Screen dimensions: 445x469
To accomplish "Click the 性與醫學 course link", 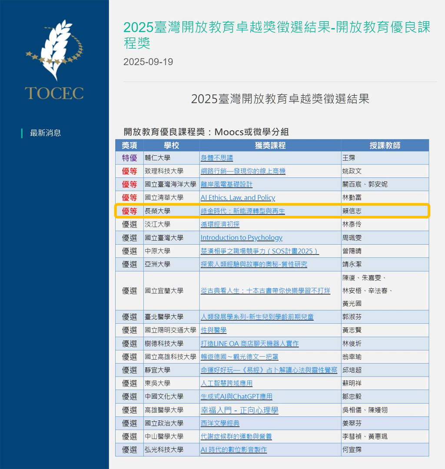I will click(213, 330).
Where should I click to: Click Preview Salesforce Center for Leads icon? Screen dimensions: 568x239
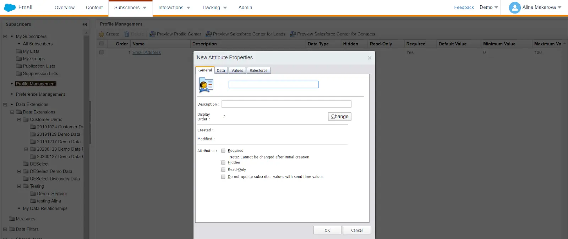click(x=209, y=34)
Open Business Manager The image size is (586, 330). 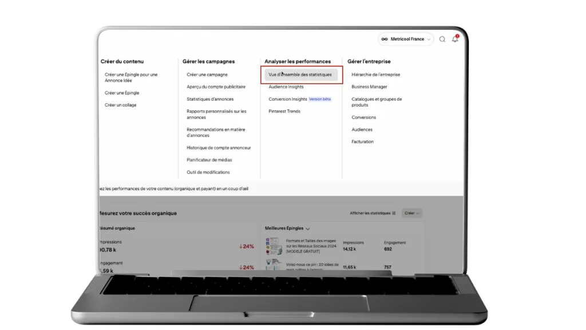(x=369, y=87)
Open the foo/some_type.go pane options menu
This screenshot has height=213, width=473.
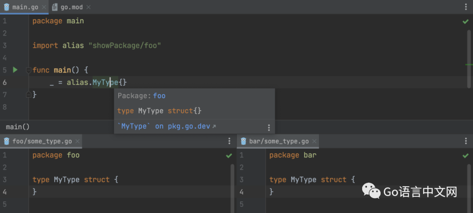pyautogui.click(x=229, y=141)
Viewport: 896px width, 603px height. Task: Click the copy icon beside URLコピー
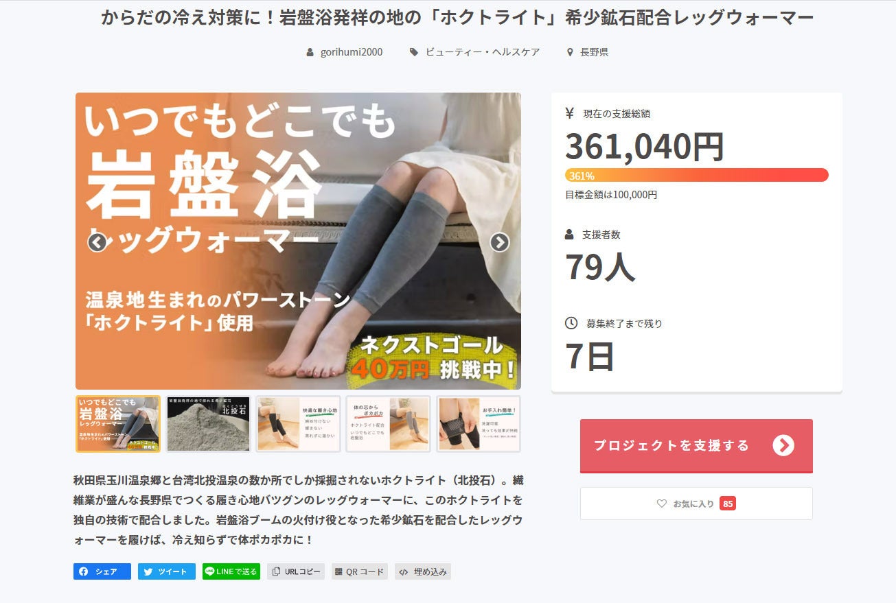276,571
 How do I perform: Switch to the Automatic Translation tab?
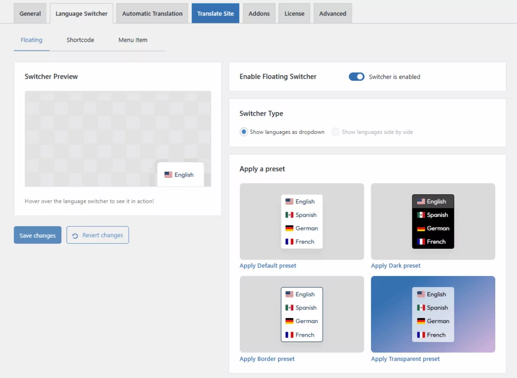[152, 14]
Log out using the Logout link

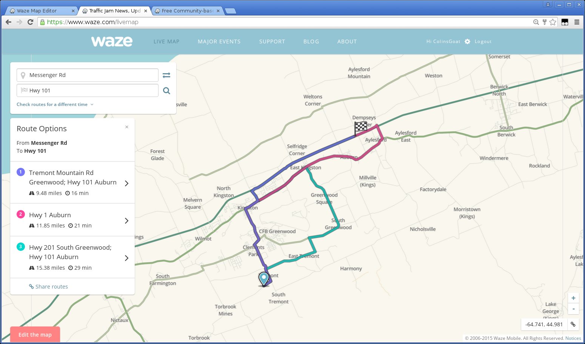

----------

* [PROBLEM DESCRIPTION]:
Please transcribe, word for word, every line from the one containing "This screenshot has height=213, width=473." through the last line of the records, both included, and leave the pictures out.

* [TASK OUTPUT]:
This screenshot has height=213, width=473.
pyautogui.click(x=229, y=141)
Viewport: 896px width, 603px height. Task: Click the copy icon beside URLコピー
276,571
 How do I perform: Switch to the Automatic Translation tab?
[152, 14]
Log out using the Logout link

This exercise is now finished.